→ **What the task asks**
Count how many lines in the data below contain the string "center", treating uppercase and lowercase as different. Reply with the number alone.

[Element and text location data]
########################################

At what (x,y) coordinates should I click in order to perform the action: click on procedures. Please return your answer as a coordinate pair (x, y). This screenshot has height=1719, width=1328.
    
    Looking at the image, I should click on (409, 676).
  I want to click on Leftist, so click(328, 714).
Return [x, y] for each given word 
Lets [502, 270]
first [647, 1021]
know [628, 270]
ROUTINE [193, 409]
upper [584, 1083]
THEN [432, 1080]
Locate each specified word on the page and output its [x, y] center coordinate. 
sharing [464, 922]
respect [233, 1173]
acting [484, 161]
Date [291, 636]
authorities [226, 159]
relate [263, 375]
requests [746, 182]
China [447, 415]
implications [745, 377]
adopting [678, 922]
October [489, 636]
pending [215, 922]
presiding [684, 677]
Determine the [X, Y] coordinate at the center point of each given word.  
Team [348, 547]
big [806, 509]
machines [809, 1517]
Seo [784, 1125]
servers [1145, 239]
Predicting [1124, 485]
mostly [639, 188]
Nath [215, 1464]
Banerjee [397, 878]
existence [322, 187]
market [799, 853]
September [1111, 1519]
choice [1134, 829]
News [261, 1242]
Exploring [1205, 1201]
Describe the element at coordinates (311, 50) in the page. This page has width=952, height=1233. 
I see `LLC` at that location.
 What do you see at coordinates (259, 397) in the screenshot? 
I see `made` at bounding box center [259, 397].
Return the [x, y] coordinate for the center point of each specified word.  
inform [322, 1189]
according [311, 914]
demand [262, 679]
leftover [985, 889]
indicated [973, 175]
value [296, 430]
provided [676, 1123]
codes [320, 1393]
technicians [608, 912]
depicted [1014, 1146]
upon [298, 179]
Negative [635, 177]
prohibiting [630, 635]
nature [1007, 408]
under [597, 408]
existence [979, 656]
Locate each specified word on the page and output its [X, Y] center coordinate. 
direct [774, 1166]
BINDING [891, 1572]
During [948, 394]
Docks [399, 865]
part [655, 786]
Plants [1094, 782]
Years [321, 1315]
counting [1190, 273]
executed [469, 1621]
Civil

########################################

→ **Complete answer**
5